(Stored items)
┄┄┄┄┄┄┄┄┄┄
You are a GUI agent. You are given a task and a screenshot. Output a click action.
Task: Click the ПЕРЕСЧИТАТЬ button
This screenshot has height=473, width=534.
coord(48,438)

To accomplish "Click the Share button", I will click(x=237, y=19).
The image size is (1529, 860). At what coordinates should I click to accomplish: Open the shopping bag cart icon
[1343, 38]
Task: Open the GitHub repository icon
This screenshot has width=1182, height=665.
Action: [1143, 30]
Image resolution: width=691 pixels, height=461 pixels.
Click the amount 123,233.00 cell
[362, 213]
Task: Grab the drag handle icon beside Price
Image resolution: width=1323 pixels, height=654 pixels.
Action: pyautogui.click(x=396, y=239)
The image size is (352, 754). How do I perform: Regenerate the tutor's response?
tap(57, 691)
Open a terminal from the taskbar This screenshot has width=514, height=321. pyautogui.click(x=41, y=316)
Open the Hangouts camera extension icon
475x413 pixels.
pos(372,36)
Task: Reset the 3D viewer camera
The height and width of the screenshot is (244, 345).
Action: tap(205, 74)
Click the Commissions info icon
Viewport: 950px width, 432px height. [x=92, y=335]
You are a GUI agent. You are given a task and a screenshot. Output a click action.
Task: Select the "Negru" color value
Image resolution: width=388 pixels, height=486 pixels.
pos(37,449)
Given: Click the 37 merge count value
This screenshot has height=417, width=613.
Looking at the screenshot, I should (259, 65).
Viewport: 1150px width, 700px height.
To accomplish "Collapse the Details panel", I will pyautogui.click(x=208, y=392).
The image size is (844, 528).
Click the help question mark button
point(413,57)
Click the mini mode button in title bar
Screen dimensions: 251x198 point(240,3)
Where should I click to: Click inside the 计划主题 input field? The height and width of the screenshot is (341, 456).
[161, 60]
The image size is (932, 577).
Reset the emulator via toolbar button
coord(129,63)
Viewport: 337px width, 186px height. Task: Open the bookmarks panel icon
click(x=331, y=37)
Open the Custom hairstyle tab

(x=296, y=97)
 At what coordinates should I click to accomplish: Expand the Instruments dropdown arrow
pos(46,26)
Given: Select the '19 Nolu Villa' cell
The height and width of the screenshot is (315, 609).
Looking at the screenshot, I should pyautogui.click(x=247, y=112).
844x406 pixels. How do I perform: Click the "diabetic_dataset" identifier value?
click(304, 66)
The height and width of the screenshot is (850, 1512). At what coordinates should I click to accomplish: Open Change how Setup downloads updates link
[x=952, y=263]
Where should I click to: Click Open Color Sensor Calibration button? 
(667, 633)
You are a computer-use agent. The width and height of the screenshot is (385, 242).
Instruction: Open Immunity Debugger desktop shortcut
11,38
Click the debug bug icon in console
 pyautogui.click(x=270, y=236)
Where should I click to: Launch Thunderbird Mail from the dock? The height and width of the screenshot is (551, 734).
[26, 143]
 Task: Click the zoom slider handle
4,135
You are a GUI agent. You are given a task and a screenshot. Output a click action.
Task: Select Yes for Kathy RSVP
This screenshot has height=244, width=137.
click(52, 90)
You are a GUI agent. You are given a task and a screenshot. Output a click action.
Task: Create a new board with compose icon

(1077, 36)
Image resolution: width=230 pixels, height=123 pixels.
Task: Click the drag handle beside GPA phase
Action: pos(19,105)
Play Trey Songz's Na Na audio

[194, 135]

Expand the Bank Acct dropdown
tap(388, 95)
┄┄┄┄┄┄┄┄┄┄
--- Task ---
The required answer is each line of the entries containing the string "will".

--- Solution to this exercise ---
To accomplish "Click the Share button", I will click(x=237, y=19).
To accomplish "Collapse the Details panel", I will pyautogui.click(x=208, y=392).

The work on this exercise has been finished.